Le 9 avril 1865, la bataille
d'Appomattox met fin à la guerre de Sécession («Civil
War» ou guerre civile, pour les Étatsuniens).
Le général Robert Edward Lee, qui commande l'armée des confédérés du Sud, capitule
avec les 26.000 hommes qui lui restent, face au général Ulysses Simpson Grant.
C'est la défaite définitive des Sudistes après une lutte impitoyable de quatre ans, qui
aura fait 617.000 victimes parmi les combattants et quelques centaines de milliers parmi
les civils.
Ainsi, la guerre la plus dure qu'aient jamais livrée les États-Unis aura été une
guerre civile.
Fin de la guerre
Après de premières offensives à l'avantage des sudistes, la victoire
sourit finalement aux gens du Nord, les «Yankees».
Du fait des insuffisance et des lenteurs du général Mac Clellan,
les Nordistes avaient gagné les batailles d’Antietam,
le 17 septembre 1862, et de Gettysburg, le 3 juillet 1863.
Grant (qui avait été congédié de l’armée pour alcoolisme)
était devenu commandant en chef des Nordistes en mars 1864. Appuyé
par les généraux Sheridan et Sherman, il avait pris Atlanta le
2 septembre et Savannah le 21 décembre.
Quand Abraham Lincoln est réélu président, la fin de la guerre
est proche.

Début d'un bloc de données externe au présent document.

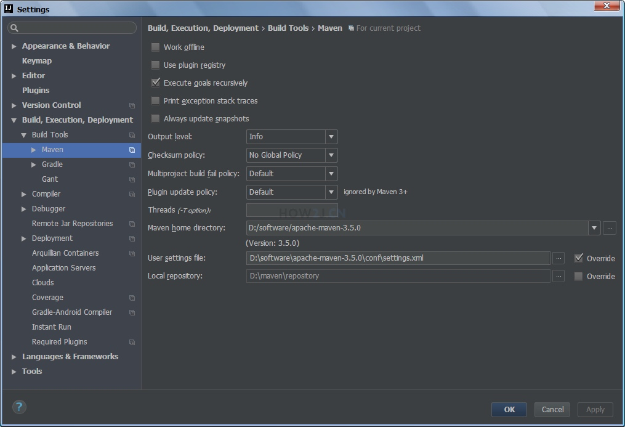Open the Output level dropdown
625x427 pixels.
292,137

Le général Grant s'empare le 3 avril 1865 de Richmond,
la capitale des confédérés. Il reçoit une semaine plus tard la
capitulation de ses adversaires.
Le président Lincoln se prépare à réconcilier le Sud et le Nord
avec charité et sans esprit de vengeance.
Mais il est assassiné une semaine après la fin de
la guerre, le 14 avril 1865.
En son absence, la reconstruction du pays va s'avérer
incomplète et laisser des séquelles profondes dans le pays.